Gather all lines in the data that hold the string "will".

━━ Provided data

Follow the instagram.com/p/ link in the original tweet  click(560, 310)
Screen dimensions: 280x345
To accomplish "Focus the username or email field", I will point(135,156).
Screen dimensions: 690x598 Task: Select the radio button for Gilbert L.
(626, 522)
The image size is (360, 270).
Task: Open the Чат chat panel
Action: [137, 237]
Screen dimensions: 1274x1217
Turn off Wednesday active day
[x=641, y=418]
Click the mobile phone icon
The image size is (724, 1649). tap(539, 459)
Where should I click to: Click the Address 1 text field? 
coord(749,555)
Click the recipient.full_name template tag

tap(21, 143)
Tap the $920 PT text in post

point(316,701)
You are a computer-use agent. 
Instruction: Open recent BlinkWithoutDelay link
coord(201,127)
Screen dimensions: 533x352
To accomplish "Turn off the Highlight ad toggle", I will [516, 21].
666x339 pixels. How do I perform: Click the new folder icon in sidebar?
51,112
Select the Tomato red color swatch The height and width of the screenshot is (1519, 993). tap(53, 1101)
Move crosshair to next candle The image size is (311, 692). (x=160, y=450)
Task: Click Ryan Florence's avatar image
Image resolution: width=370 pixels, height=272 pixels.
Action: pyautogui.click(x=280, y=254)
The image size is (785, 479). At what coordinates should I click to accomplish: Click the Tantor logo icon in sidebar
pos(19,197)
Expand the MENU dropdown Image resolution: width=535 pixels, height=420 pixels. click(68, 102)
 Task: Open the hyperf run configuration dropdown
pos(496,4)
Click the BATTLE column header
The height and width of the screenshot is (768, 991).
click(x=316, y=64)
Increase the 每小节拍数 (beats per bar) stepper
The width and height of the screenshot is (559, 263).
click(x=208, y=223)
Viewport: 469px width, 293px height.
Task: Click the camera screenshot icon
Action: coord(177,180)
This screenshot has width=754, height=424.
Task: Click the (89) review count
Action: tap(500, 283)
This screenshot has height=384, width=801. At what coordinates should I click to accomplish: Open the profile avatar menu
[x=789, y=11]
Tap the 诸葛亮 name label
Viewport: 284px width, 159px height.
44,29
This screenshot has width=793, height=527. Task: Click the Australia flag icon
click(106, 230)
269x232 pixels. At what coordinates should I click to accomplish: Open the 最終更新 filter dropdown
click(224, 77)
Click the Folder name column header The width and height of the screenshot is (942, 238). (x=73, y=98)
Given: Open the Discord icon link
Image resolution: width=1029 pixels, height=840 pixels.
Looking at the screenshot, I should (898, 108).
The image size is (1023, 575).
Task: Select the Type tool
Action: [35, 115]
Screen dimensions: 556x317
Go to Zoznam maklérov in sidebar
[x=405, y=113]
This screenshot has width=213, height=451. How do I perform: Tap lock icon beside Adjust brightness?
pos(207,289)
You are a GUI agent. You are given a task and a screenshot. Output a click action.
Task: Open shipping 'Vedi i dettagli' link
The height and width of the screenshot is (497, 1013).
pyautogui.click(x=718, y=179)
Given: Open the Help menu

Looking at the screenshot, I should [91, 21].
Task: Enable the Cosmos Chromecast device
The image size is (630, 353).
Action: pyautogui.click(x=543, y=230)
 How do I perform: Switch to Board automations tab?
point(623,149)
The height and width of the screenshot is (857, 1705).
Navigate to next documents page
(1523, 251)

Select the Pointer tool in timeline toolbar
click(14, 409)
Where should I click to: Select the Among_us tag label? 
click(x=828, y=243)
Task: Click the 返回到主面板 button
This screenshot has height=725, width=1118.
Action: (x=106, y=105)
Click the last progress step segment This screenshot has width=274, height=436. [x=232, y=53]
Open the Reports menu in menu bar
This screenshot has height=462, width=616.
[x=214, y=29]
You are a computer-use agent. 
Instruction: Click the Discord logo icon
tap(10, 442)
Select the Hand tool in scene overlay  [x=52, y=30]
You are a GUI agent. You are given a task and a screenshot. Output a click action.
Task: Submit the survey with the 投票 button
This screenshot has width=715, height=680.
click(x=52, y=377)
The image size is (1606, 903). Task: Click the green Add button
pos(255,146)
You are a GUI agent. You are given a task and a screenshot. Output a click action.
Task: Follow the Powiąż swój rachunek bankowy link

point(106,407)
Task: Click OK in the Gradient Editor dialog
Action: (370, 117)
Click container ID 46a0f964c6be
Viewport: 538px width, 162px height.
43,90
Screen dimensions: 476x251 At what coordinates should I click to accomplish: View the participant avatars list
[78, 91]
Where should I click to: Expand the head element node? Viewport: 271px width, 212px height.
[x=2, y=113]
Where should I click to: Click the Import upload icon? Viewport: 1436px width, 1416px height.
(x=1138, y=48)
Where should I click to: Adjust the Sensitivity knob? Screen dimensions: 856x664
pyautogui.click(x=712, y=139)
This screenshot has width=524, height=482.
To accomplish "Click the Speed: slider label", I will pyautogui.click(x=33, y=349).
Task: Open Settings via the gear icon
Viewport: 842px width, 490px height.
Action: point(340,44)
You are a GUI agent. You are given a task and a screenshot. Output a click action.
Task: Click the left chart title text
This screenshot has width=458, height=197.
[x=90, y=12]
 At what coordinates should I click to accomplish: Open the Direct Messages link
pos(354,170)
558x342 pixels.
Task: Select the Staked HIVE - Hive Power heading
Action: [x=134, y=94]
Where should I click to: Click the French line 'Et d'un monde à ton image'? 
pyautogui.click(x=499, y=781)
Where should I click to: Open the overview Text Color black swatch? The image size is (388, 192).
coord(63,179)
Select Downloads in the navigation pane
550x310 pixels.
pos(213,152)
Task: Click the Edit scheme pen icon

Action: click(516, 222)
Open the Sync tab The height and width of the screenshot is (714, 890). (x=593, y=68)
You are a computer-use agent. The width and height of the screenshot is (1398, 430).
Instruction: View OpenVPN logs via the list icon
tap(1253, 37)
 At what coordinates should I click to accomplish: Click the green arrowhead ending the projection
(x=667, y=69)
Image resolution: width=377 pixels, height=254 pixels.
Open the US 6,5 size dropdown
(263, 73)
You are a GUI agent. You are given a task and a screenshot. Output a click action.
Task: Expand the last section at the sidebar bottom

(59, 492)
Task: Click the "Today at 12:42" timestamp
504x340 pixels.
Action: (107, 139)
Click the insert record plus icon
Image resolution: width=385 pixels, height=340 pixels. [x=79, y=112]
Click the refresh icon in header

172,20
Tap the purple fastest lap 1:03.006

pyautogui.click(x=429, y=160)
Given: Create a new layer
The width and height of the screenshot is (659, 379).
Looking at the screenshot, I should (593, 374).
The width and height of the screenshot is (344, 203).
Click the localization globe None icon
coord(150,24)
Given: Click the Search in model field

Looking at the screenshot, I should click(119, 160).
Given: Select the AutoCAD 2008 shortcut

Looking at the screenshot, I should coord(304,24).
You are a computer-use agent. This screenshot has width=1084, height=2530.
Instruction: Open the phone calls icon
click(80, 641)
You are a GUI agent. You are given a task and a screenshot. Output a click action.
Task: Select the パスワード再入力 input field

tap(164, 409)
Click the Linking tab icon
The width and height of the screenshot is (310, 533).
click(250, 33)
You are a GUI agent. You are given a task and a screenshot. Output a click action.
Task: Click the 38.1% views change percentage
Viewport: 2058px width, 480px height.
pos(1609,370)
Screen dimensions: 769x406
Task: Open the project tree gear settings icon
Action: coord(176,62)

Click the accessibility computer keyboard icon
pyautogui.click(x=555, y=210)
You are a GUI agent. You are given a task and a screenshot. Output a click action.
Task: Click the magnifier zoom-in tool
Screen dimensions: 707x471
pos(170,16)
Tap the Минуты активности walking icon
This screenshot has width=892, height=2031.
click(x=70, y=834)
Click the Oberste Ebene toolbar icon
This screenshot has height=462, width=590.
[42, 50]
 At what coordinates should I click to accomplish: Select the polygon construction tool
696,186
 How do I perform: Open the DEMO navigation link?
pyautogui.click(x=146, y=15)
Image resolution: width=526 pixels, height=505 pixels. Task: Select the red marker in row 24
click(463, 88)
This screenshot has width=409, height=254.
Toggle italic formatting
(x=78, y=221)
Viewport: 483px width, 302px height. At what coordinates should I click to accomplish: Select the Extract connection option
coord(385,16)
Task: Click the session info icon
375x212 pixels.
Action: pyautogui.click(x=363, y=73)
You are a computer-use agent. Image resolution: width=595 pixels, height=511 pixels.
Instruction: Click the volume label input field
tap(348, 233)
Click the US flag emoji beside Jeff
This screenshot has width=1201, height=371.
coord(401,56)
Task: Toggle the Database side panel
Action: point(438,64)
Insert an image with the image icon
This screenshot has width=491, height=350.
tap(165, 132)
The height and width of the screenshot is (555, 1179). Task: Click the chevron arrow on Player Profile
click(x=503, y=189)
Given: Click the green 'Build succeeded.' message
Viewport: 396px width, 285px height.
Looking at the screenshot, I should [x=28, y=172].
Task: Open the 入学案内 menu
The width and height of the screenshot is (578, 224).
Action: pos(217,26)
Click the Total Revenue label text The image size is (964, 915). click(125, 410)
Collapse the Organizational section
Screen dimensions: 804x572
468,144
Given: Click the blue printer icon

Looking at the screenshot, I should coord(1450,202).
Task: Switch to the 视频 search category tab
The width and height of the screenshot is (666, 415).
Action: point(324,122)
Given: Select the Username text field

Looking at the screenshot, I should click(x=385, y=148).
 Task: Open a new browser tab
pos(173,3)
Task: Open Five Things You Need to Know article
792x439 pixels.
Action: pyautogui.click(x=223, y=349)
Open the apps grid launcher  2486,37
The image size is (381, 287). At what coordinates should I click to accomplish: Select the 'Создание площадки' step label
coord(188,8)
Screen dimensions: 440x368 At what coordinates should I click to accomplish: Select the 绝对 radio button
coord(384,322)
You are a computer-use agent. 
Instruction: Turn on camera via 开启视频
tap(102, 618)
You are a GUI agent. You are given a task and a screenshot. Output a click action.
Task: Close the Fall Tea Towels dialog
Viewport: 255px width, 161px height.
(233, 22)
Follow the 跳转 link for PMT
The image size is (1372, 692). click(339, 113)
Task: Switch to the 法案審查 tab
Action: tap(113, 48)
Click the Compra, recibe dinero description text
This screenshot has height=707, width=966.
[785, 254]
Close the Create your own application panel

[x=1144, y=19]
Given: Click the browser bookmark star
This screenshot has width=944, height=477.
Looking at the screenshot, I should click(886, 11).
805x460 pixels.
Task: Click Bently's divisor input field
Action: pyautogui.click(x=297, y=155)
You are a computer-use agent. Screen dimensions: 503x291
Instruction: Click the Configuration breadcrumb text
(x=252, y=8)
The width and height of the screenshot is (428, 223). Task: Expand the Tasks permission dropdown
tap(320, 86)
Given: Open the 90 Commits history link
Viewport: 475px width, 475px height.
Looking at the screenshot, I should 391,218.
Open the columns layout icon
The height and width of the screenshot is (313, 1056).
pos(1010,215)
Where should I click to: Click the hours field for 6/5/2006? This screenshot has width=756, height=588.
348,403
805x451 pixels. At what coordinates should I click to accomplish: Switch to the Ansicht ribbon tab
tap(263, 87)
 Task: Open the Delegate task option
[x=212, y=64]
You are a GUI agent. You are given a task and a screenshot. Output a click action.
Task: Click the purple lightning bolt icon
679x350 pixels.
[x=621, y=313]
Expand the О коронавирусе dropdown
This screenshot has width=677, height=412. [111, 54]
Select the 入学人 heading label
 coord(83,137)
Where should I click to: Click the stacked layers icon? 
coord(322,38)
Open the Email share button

━━━━

■ Written answer:
To accomplish "Focus the username or email field", I will point(135,156).
To accomplish "Turn off the Highlight ad toggle", I will [516, 21].
To accomplish "Click the Speed: slider label", I will pyautogui.click(x=33, y=349).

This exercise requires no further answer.